Here I am sitting at my kitchen table, working from home with stress billowing from my ears. This is the Friday before Christmas. Others checked out last Friday and have been in the slow lane ever since. At times on the M25 this week I felt like there was something wrong with me, being the only one still making the journey into the office. It was me and the delivery vans, busy crisscrossing the motorways with Christmas presents for their customers.

So why wasn’t I on go slow? Why was I still going full throttle? Why were all my worlds colliding on the last Friday before Christmas with everyone screaming for my attention?

My son came home last night from University. I haven’t seen him in three months. He was full of stories of his adventures and his new friends. All what I wanted to do this morning was sit and listen to him and hear more of his stories, but my emails were piling up. My phone was ringing. I have to chase down contracts. My team needs me. People have gone AWOL. Why am I the only one still at full throttle? I can feel resentment setting in.

My husband has been chasing me for the Christmas shopping list for days. I normally have the cake baked by now, but I can’t seem find my recipe to make him a list. Christmas is my favourite time of year but this year somehow it seems to have got away from me. Thanks to Amazon, I have at least sorted out the Christmas presents, which is my least favourite part of Christmas, by the way. I hate the whole commercialisation part of it. The part I love is the cooking, the baking, the walking dogs in the cold winter mornings, the slowness of everything, having my family around and enjoying each other’s company.

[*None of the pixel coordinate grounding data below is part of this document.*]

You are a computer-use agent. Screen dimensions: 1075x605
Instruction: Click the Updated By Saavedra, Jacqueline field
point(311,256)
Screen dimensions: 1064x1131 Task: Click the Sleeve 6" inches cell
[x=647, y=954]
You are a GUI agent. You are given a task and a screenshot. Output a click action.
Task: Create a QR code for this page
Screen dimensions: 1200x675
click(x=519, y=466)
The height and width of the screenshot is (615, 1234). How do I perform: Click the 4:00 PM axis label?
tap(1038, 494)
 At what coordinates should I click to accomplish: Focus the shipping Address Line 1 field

Luckily, even though I have got stress coming out of every pore, I know when I down tools this evening, that will be it until the new year. When I down tools, I really down tools. I am like a completely different person. I potter about, floating from room to room with no sense of purpose or urgency. My days kind of roll into one another and I don’t bother with times and dates. It is like I go into the twilight zone. I read lots, I watch lots of Christmas films, if there is a party going I will be there. We normally have a Christmas party but his year I can’t be bothered because we have still got building works going on. The last time I checked both the dishwasher and the new downstairs loo don’t have water supply so that puts paid to any party aspirations. That said I couldn’t be bothered to have a party anyway.

This has been a very eventful year. For starters my book: Octopus on a Treadmill; Women, Success, Health, Happiness was released on International Women’s Day. To say the journey to and from that moment has been life changing will be the understatement of the year. The book has brought new experiences and new people into my life. I have been asked to speak to Banks, Management Consultancies, Schools, Professional Associations, Oil Companies – the list goes on. I have even done TV appearances would you believe! I have done a TEDx Women’s talk which was a dream come true. This truly has been an eventful year and next year looks to be following suit with my first speaking gig happening at Oxford University of all places!

It is little wonder that I am now sitting at my kitchen table, fighting for time to get this blog out because I know there are people out there who want to hear from me. So, what have I got to say?

Do not let the Christmas madness destabilise you.

Fight for your down time.

Fight for the time to spend with your nearest and dearest. This is the time you can unashamedly focus on what is important to you.
If you don’t know what is important to you, this is the time to figure it out.

Whatever you do, let me remind you of the top 4 things that contribute to our sense of wellbeing.

1. Mental Health
2. Personal Relationships
3. Physical Health
4. Income

Most of you will have spent the majority of the last year concentrating on the number four. Christmas is the time to re-funnel that energy into the first three on the list and make those your priority while you can before the new year. Form new habits in your downtime to help sustain you when the new year comes around when we will all have to get our backsides back into number four again and the other things start getting pushed to the back burner.

Christmas is a good time to re-evaluate where you spent the bulk of your energy in the year and try and get this right for the following year. Don’t miss out on this opportunity to course correct. Grab it with both hands.

Somewhere between downing tools, eating cake, devouring whole cheese platters, walking dogs, holding your nearest and dearest closer to you, you will come out in the new year feeling rejuvenated.

So, go on, down tools and join me in focusing on what is truly important to you. I haven’t baked any cakes yet this year, so I am going to leave you with the one I baked last year while I go on the hunt for the recipe for this year. Talk about cutting it fine!

Happy Christmas and I love you all for reading my blog and for continuing on this journey with me.